**WHAT YOU SHOULD DO**
The full listing, from first line to last, should be set down again exactly.

....................

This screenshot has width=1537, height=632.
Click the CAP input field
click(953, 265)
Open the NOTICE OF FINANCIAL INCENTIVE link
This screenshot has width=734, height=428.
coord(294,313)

....................

**FINISHED EXERCISE**
This screenshot has width=1537, height=632.
Click the CAP input field
click(953, 265)
Open the NOTICE OF FINANCIAL INCENTIVE link
This screenshot has width=734, height=428.
coord(294,313)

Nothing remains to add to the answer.